So what to do in crumbling times? Shattering too? How are we to work? When the world works against us? How are we to plan? These plans are all meaningless with such uncertainty flying around like a mad wind knocking over the houses of spiders! How are we to help others when getting out of the bed is such a chore? How do we create art? Today? Tomorrow? And why? But mostly, how?

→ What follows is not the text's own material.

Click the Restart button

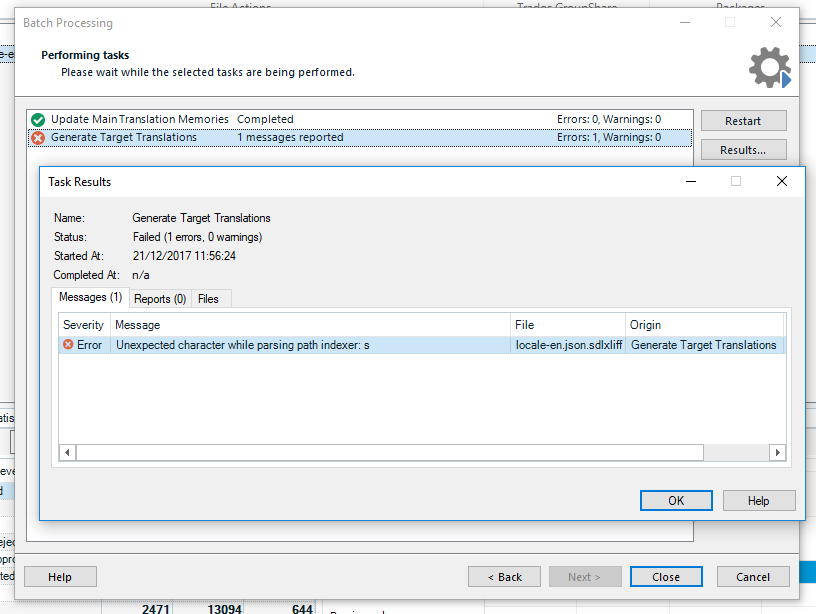pos(743,121)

It will be a process. So buckle in.

These are the times for breakdowns and breakthroughs and breakups. Everyone I know is doing mushrooms and weed edibles, and this should tell us something. I haven’t touched a hallucianagen during these times, cause I know me and I am just not well enough to go spelunking into my psyci. Beware beware, here there be dragons. I broke up with my boyfriend and I’ve never been more lonely in my entire life. But I have midafternoon wine with directors in their backyard. I meet with actors on wide green fields in prospect park and we laugh in the face of survivial. I only see the designers at protests, marching and looking completely flawless. The stage managers wink and smile at me when I’m getting tacos – which by the way, is like 4 times a week these days. The guy who works there has a mohawk and he remembers my name and I tip him like a maniac. But the playwrights, well it should come to no ones surprise that they are my most precious in these troubled times. On a stoop in clinton hill, on a tree linned suberban block on cortelyou road, we walk aimlessly. For hours. Or sometimes in Greenwood Cemetary, that’s a favorite writer spot. There we cry and despair, for everything is lost, and everything is found in it’s place – and both things are worth crying over. Completely overwelming these times, god bless you, I hope you’re taking care. And in the space of all that was lost – all our stories, all our productions, all our energy for putting pen to paper, we find a space, an opening. A little doorway, covered in dust. And through that doorway, we find a great wide, empty room. We find ourselves there. There we are.